In the case of the sex chromosomes, they determine your sex as male or female when you are born.

Females have two copies of the X chromosome, while males have an X and a Y chromosome. When it comes to eggs and sperm however, there’s a big difference. They are unique in the body because they only have one set of chromosomes — 23 chromosomes each, but not as pairs.

In the egg, it’s the X chromosome, while in the sperm it can be X or Y. I’ll bet you didn’t know that what this means is sperm can be male (which in this context means they have a Y chromosome) or female (meaning they have an X chromosome).​

When the sperm fertilises the egg, it delivers either its Y chromosome (which leads to a male, as it will be XY) or its X chromosome (which leads to a female, because it will then be XX). The sperm provides all its other chromosomes as well, and so the fertilised egg will have 23 pairs of chromosomes, just like every other cell in the body — which, remember, are descended from that fertilised egg.

The trick with having two fathers lay in the fact that males have one copy of the X chromosome.

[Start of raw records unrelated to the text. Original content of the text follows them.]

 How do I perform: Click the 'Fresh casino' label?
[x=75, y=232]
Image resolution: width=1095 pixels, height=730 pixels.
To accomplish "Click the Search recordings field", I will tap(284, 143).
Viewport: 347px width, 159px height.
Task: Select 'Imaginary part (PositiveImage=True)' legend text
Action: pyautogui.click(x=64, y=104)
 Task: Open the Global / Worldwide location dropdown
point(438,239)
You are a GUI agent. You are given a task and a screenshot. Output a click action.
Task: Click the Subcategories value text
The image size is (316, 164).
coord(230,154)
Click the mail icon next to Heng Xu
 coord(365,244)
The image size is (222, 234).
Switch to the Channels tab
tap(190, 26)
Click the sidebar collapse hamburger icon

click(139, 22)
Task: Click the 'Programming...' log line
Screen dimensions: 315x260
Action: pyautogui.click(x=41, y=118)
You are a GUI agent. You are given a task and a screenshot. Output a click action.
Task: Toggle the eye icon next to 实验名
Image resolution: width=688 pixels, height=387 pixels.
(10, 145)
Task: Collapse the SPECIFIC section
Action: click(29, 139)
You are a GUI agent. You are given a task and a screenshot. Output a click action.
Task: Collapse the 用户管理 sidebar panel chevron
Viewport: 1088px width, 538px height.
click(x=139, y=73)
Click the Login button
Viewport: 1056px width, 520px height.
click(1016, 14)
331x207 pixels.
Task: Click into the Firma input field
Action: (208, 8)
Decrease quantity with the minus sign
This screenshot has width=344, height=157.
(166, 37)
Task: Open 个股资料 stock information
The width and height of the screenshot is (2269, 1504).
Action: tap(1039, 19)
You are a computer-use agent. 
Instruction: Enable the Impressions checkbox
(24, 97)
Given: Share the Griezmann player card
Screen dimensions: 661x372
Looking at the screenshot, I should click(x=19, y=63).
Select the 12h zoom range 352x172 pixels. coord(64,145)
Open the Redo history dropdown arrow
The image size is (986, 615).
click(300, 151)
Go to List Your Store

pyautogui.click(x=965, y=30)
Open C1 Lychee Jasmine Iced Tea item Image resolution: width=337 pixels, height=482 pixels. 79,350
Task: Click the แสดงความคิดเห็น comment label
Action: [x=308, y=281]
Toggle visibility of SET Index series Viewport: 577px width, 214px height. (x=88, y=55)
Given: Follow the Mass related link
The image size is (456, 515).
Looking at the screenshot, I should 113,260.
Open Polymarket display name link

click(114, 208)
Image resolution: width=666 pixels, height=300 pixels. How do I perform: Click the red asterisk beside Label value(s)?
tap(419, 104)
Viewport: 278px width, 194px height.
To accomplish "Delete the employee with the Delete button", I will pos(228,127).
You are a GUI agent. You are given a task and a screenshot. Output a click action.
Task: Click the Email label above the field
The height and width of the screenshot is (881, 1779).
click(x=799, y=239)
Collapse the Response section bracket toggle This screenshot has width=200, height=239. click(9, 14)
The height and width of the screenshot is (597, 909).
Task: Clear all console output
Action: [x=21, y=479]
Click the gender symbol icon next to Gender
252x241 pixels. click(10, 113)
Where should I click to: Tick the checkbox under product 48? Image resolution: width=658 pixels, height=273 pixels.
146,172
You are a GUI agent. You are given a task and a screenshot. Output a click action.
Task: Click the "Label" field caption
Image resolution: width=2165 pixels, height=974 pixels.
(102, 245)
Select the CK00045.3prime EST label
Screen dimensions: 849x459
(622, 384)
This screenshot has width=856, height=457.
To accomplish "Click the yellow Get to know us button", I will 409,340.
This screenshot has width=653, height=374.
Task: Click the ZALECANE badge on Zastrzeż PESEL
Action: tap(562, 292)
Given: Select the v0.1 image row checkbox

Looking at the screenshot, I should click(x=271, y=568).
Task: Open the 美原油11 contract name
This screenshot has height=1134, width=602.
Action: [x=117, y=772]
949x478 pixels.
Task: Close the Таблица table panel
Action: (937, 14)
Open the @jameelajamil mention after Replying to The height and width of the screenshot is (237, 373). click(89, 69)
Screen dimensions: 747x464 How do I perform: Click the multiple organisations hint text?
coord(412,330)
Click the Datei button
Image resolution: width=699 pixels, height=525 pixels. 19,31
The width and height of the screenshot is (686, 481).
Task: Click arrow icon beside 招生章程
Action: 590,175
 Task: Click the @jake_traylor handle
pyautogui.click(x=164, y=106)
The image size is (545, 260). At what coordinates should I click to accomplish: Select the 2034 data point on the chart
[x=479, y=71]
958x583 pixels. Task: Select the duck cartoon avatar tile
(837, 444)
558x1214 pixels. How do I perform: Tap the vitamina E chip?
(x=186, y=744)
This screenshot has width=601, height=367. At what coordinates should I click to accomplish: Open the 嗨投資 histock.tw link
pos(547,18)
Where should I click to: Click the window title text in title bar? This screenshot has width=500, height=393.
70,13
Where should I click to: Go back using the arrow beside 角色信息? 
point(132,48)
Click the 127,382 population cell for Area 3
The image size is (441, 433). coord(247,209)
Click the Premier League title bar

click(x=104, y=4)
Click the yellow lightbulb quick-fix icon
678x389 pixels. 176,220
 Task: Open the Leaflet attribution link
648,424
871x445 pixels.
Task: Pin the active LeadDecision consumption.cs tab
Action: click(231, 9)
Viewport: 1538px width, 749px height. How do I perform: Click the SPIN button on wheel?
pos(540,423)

What the scientists did was take a skin cell from a male mouse and managed to remove the Y chromosome, leaving it with one X chromosome. They then ‘borrowed’ another X chromosome from a different male skin cell.

This meant a cell that had been taken from a male now had two pairs of X chromosomes, just like the cells in a female. They then went one step further and managed to turn that cell into an egg cell. This meant removing one of the X chromosomes. For the first time ever, the scientists had created an egg cell from a male cell.

To make this work they used a special chemical called Reversine, which can manipulate chromosomes. Reversine was the secret sauce. The rest was easy. They fertilised the egg that had come from a male with a sperm. They coaxed the fertilised egg to grow in an ovary grown outside the body (called an ovary organoid), and then implanted the embryo into a surrogate mother mouse, just like regular IVF in humans.

“This is the first case of making robust mammal egg cells from male cells,” said lead scientist Katsuhiko Hayashi.

This shows us how wonderful biology is.

Hayashi’s team is now attempting to do the same with human cells.

Because of differences between mice and humans when it comes to eggs and sperm, and because of concerns over safety, Hayashi says it will take 10 years. They plan to test the approach they used here in egg cells from females with Turner’s syndrome — a severe form of infertility, where the X chromosomes are missing or damaged.

What they did here might then be a way to provide X chromosomes to eggs from females with Turner’s syndrome, restoring fertility.

Even in mice, though, what they achieved wasn’t efficient. They made about 600 embryos, but only seven survived. With regular IVF, the number would be five times higher. This raised concerns that the mice might be somehow damaged.

Reassuringly the baby mice were healthy. They lived to a ripe old age and went on to have baby mice themselves. Having two males as their parent brought no deleterious effects, as far as the scientists can tell.

The same team of scientists had previously taken male skin cells and reprogrammed them back into being sperm cells which were then used to fertilise an egg in vitro, removing the need for sperm entirely.

That could well be the future too. No need for a female egg, just an egg made from a male skin cell. And no need for sperm, just sperm made from a skin cell. We could therefore be looking at a world where sperm are no longer needed — which might be just as well, given how precipitously sperm counts are falling all over the world. That’s causing concerns about the survival of our species.

The ethical questions of a baby having two dads will need to be considered, but if it is possible to achieve this in humans, same sex couples who want a baby might well be able to have one. All that will be needed is skin cells reprogrammed back to egg and sperm, some Reversine, and a surrogate mother.

That scenario is a long way off — but when it comes to the science of reproduction, who knows what’s next?

Without doubt, it’s a brave new world.